Süddeutsche Zeitung

Infektionskrankheit:WHO warnt vor weltweitem Anstieg von Masern

  • Nachdem Masern-Fälle seit der Jahrtausendwende weltweit abgenommen hatten, zeichnet sich nun wieder ein deutlicher Anstieg ab.
  • "Wir werden Opfer unseres eigenen Erfolgs", kommentiert die WHO die Entwicklung, die sie auf nachlassende Impfbereitschaft zurückführt.

Die rasant steigende Zahl von Maserninfektionen alarmiert die Weltgesundheitsorganisation WHO. 2017 seien weltweit 30 Prozent mehr Fälle als im Jahr davor gemeldet worden, berichtete die Behörde. 2018 seien es schon bis November zehn Prozent mehr Fälle gewesen als 2017. Nur ein kleiner Teil dieses Anstiegs könne auf bessere Überwachung zurückgeführt werden.

2017 wurden den Angaben nach weltweit 190 000 Masern-Fälle bekannt. Da aber längst nicht alle Erkrankten erfasst werden, dürfte die tatsächliche Zahl deutlich höher liegen. 110 000 Menschen sind den Schätzungen der WHO nach gestorben. Die meisten seien Kinder.

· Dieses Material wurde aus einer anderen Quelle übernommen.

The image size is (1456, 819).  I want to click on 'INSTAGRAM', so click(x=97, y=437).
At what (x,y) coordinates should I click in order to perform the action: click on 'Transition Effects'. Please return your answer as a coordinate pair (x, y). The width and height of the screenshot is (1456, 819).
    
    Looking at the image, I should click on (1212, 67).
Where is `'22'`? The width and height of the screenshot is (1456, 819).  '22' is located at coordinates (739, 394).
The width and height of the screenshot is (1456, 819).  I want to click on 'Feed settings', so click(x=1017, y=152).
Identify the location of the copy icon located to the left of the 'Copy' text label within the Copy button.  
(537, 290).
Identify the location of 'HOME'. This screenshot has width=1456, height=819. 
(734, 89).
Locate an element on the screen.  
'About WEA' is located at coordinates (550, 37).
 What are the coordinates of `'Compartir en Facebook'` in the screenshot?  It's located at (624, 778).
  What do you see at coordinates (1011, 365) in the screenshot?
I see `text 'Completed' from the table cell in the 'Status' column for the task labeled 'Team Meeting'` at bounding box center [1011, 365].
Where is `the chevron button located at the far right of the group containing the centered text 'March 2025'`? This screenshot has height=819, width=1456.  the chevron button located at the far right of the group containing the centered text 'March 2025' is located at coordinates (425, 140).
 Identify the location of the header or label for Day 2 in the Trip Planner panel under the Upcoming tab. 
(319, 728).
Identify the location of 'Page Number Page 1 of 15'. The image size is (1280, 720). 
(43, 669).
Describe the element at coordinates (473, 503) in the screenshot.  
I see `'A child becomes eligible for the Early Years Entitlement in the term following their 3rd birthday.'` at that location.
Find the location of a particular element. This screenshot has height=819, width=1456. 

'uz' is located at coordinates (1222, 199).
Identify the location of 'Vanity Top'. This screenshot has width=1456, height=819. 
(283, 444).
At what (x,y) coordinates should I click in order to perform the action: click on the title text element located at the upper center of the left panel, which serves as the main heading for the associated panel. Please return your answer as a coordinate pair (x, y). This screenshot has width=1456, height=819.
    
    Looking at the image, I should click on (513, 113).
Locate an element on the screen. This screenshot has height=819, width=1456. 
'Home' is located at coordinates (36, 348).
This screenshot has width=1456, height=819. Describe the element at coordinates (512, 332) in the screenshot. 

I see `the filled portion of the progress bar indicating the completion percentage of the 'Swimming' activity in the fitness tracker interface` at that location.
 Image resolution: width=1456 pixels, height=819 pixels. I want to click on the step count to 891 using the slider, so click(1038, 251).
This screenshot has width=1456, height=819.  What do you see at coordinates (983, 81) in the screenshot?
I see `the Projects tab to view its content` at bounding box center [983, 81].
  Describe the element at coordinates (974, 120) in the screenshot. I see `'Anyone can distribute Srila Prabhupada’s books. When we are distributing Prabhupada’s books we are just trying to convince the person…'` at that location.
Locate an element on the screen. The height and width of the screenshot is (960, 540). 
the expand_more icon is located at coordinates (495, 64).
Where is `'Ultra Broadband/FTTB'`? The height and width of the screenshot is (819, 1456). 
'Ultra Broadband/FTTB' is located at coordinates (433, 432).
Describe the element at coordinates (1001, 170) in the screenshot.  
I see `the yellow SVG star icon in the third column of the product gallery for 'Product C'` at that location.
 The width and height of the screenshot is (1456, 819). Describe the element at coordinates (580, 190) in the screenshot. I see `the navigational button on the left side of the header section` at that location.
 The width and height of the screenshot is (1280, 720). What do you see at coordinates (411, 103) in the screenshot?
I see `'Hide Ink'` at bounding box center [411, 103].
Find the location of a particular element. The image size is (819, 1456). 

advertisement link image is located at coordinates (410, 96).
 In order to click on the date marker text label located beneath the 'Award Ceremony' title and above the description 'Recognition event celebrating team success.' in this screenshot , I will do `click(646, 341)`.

Damit ist die Situation zwar besser als noch zur Jahrtausendwende. "Kein Zweifel, es gab seit dem Jahr 2000 riesige Fortschritte", sagte Martin Friede von der WHO-Fachabteilung Impfungen. Die Zahl der Ansteckungen sei um 85 Prozent zurückgegangen. 21 Millionen Menschenleben seien dadurch gerettet worden.

37 europäische Staaten haben die Masern ausgerottet - Deutschland nicht

"Aber wir werden Opfer unseres eigenen Erfolgs", so Friede. Weil viele Eltern in Ländern wie Deutschland kaum noch Masernfälle zu Gesicht bekämen, unterschätzten sie möglicherweise die Gefahr und würden leichtsinnig. "Masern sind eine höchst ansteckende, bisweilen tödliche Krankheit mit vielen Komplikationen", warnt WHO-Impfexpertin Ann Lindstrand.

Ursprüngliches Ziel war es, die Masern bis zum Jahr 2020 auszurotten. Die WHO ist skeptisch, ob das noch gelingt. Sie erklärte auch die Entwicklung in Deutschland für besorgniserregend.

Von 53 Staaten der europäischen WHO-Region haben nach Angaben der deutschen Nationalen Verifizierungskommission Masern/Röteln (NAVKO) 37 die Masern eliminiert. Deutschland zählt nicht dazu. 2016 seien hierzulande 325 Fälle gemeldet worden, im vergangenen Jahr 929, teilt die NAVKO mit. Der größte Ausbruch wird aus der Region Duisburg vermeldet. Von Januar bis August 2017 erkrankten dort 488 Menschen.

Ursache der immer wiederkehrenden Ausbrüche ist die unzureichende Impfquote. 2016 waren in Deutschland nur 74 Prozent aller Zweijährigen und knapp 93 Prozent aller Schulanfänger komplett immunisiert. Damit sich das Virus nicht mehr verbreiten kann, müssen mindestens 95 Prozent der Bevölkerung geimpft sein.